Some of those attacking the murals had statements making use of the SFUSD board’s carefully coded language. They asserted that the issue at hand was not “the content of the artwork but the context” and that the murals “do not reflect SFUSD values.”

One individual, who introduced herself as a former San Francisco high school student, expressed the racialist hysteria that pervades these layers. She asserted that the “fight is not about art it is about the California Education code …This mural does not provide a safe space for students. … It disturbs me to the deepest depths of my soul that we have adults in this room that show zero empathy for black, Native American, and Latino students.” In fact, opposing censorship and attacks on democratic rights is in the interest of every section of the working class, including black, Native American, and Latino youth.

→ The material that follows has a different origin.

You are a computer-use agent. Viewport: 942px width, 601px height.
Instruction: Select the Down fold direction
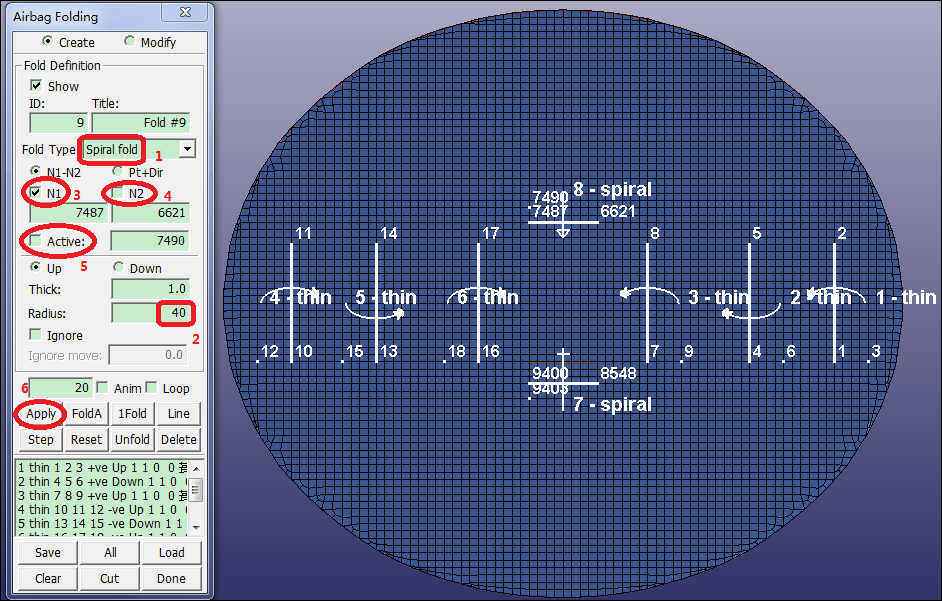[x=118, y=268]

The speaker went on, “For over 50 years, the cries and concerns of the most vulnerable students have been ignored and dismissed … now we have adults that are more concerned for an inanimate object than they have for actual living children of color.” This is demagogic nonsense. There is no indication that wide layers of students are crying out about the murals.

On the contrary, school board president Cook was forced to admit in July that the “preponderance of email we’ve received at this time, indeed, speaks to the desire to keep the mural as is.” He also acknowledged that, as a New York Times column pointed out, “four Washington High freshmen agreed while 45 disagreed with the removal of the mural after being asked to write about the controversy as a class assignment.” The destruction of the murals is popular only with a narrow layer of identity politics zealots.

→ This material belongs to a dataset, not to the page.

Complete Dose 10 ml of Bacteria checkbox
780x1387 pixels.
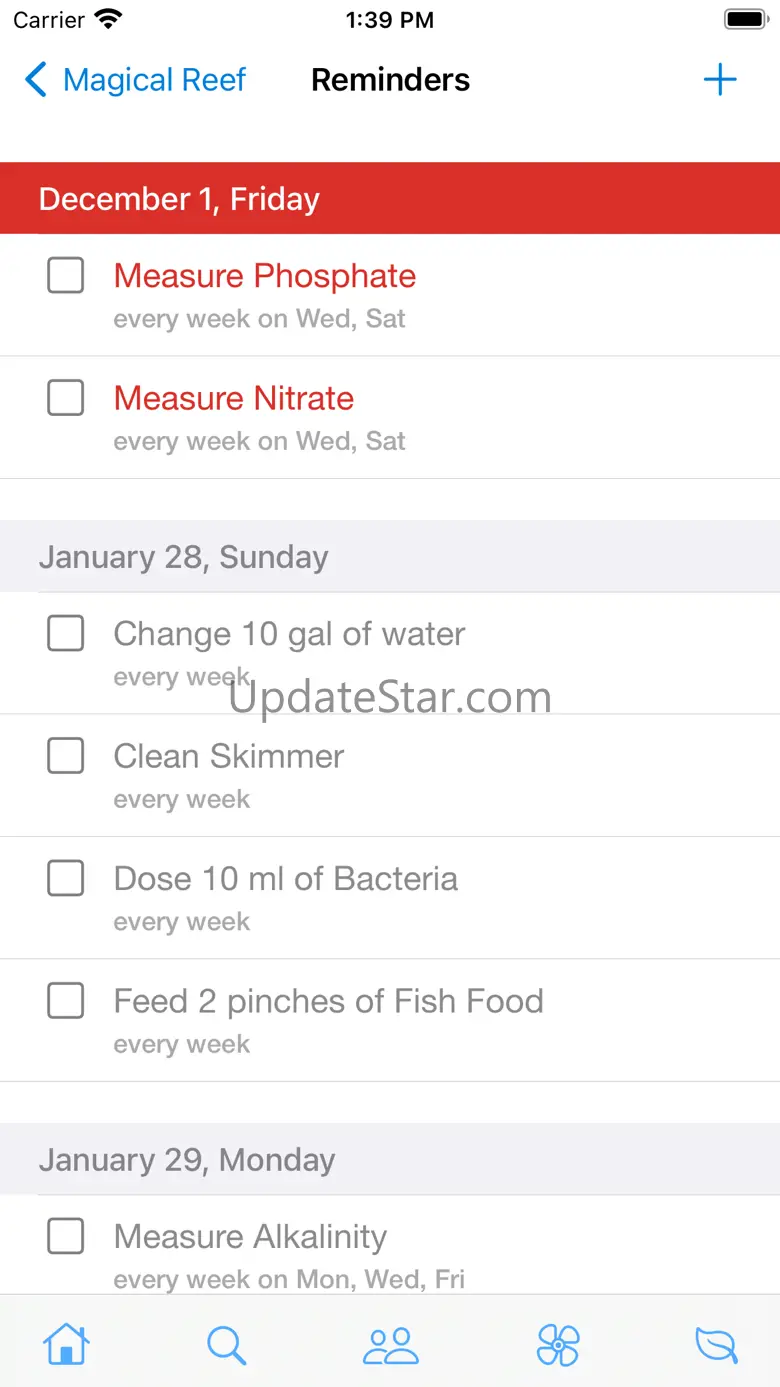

At the end of public discussion, Board Commissioner Alison Collins used her platform to smear defenders of the Arnautoff murals as allies of the far right.

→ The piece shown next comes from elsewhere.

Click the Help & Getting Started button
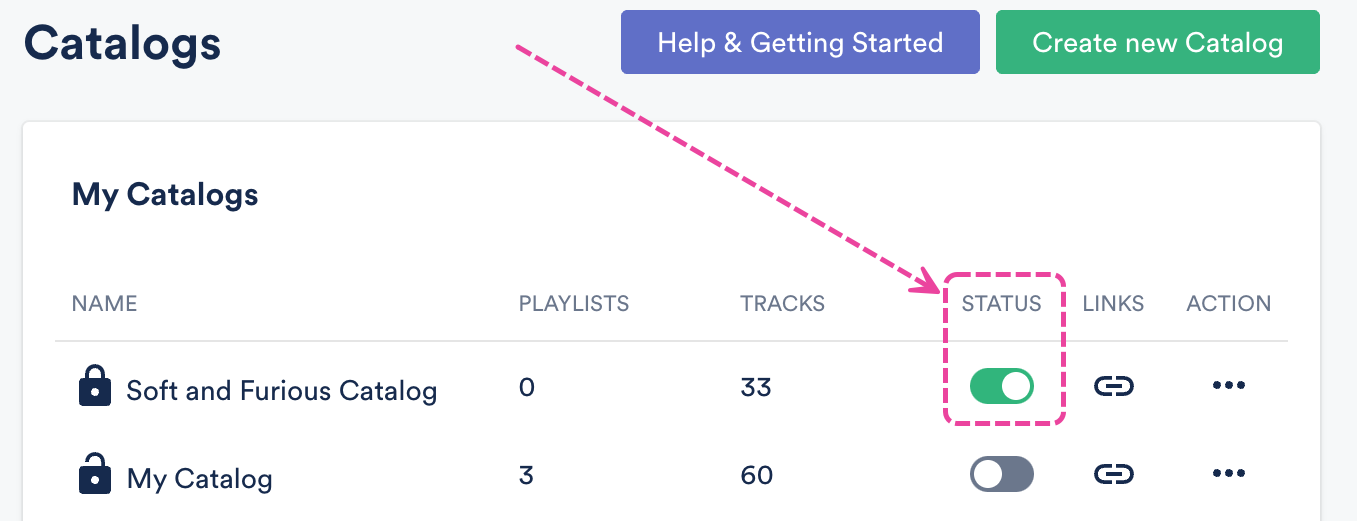tap(800, 42)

“Just recognize,” Collins argued, “that Tucker Carlson, and Breitbart, and Stormfront, an Alt-Right website banned on Facebook, are all pushing the same false narratives that mural supporters are pushing, that we need to preserve history, that historically marginalized kids need to toughen up, and that students need to be exposed to shame and trauma in order to prevent history from repeating itself.” This is simply foul, McCarthyite slander.

Collins is married to Chris Collins, cofounder of Urban Pacific Development, LLC, which has partnered with multibillion-dollar corporations Hines and Goldman Sachs in various development projects in San Francisco and throughout California. Alison Collins has repeatedly claimed that the murals depict a “white supremacist” narrative and are “racist.” In recent years, she has been an apologist for the charterization of public schools in San Francisco, arguing that the District’s “hands are tied” when the issue has come up for debate in low-income communities. These are sympathies and interests that are clearly of another world from working-class students of all races, including Native American and African American students.

Board president Cook closed the discussion with the statement, “Where we all agree is that the mural depicts the racist history of America, especially in regard to African Americans and Native Americans. It is important that we all share the agreement and acknowledgement of racism, discrimination, and the dehumanizing of people of color and women in American history.”

The school board again unanimously reaffirmed their opposition to the murals on the basis that they “do not reflect SFUSD values” and voted four to three in favor of the new proposal to obscure the murals from view.

As noted, following the discussion and second vote on the murals, a number of school bus drivers, many who attended George Washington High School, addressed the meeting with pleas to preserve their own jobs and student safety going into the new school year in the face of SFUSD proposals to privatize bus service, among other reactionary measures.